The disconnect I’m seeing is fascinating and a bit troubling. We’ve got people who took on massive mortgages at rock-bottom interest rates genuinely believing that those rates would not only stay low but actually go lower. The serviceability assessments exist for a reason – banks are supposed to check whether you can afford repayments at 3% above current rates. Yet here we are, with first home buyers using the 5% deposit scheme apparently banking on rate cuts just to stay afloat.
Let me be clear: I’m sympathetic to people struggling with mortgage repayments. I really am. But there’s something deeply wrong with an economy where we’ve convinced ourselves that 4.35% interest rates – which are historically quite reasonable – represent some kind of crisis requiring emergency intervention. My parents bought their first house in the early 1980s at interest rates that would make your eyes water. I’m not saying we should aspire to those conditions, but perspective matters.
The other elephant in the room is the composition of our current employment growth. There’s a legitimate question about how many of these jobs are being propped up by government spending, particularly through schemes like the NDIS. Now, I’m not going to join the pile-on against NDIS jobs – providing support and care is real work that creates real value. But we do need to acknowledge that when a significant chunk of employment growth is being driven by government expenditure rather than organic private sector demand, it tells us something about the underlying health of the economy.
The reality is that the Reserve Bank is stuck. They can’t cut rates when unemployment is this low without risking inflation taking off again. But they’re also reluctant to raise them when economic growth is fairly anaemic and there are genuine pockets of stress in the economy. So they’re going to do what central banks do best when they’re uncertain – absolutely nothing. The cash rate is going to sit where it is for months, possibly longer, while everyone complains about it.

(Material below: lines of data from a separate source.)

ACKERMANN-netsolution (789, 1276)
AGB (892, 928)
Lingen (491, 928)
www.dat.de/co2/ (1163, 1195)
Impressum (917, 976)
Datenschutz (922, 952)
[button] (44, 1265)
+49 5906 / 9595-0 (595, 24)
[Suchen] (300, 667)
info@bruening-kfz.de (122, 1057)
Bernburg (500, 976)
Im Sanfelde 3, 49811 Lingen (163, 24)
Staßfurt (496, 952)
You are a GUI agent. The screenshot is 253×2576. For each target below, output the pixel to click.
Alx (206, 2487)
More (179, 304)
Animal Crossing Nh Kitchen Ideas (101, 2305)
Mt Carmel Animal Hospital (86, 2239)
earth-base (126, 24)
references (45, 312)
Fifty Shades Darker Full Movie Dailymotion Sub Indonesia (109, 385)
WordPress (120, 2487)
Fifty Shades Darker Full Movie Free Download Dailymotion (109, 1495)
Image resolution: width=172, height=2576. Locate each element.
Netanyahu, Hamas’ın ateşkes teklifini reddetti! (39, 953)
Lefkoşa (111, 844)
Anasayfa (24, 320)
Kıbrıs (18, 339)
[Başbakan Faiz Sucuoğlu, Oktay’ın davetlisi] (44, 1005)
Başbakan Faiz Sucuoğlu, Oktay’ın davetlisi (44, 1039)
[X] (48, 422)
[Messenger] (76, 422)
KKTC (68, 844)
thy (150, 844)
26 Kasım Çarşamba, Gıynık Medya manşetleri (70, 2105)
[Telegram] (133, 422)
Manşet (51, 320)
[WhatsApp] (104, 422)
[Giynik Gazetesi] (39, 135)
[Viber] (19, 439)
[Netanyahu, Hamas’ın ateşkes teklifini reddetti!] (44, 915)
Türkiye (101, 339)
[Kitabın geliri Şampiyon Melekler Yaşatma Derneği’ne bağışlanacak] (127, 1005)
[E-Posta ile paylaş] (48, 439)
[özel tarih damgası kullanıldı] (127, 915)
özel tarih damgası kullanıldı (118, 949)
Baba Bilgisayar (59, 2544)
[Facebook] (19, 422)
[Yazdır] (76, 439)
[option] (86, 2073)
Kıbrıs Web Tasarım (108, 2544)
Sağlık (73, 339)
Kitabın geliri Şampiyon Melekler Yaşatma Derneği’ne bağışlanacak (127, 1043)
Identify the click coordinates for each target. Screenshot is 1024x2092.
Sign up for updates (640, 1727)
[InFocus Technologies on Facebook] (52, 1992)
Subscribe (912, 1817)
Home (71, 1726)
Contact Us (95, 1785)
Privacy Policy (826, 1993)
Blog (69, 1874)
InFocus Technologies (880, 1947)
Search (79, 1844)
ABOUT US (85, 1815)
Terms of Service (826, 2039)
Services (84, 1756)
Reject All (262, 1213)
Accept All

What frustrates me most is this learned helplessness we seem to have developed. We’ve outsourced our economic wellbeing to the RBA’s monthly decisions, as if tweaking the cash rate by 25 basis points is going to solve structural problems in housing affordability, wage stagnation, and productivity growth. It won’t. Those are much bigger issues that require actual policy reform, not just cheaper money.
The path forward isn’t rate cuts arriving to save us all. It’s accepting that interest rates at current levels are actually pretty normal, that unemployment at 4.3% is genuinely good, and that maybe – just maybe – if you can’t afford your mortgage at current rates, the problem isn’t the Reserve Bank being too hawkish, it’s that the property was overpriced in the first place.
I know that’s not what people want to hear, especially with Christmas approaching and cost of living pressures biting. But we need to build our financial plans on reality, not hope. Hope isn’t a strategy, as someone wisely noted in the discussions I saw. The sooner we accept that rates are likely to stay where they are for quite some time, the sooner we can focus on what we can actually control – our spending, our budgeting, and our long-term financial resilience.
The good news is that 55,000 more people have full-time work this month. That’s something worth focusing on. It means more households with stable income, more people contributing to the economy, and more resilience overall. Maybe instead of obsessing over what the RBA might do next quarter, we should be asking how we can make sure that employment growth continues and spreads across all sectors.
The economy isn’t perfect, but it’s not broken either. Sometimes the best thing we can do is stop waiting for rescue and start adapting to the reality we’re actually living in.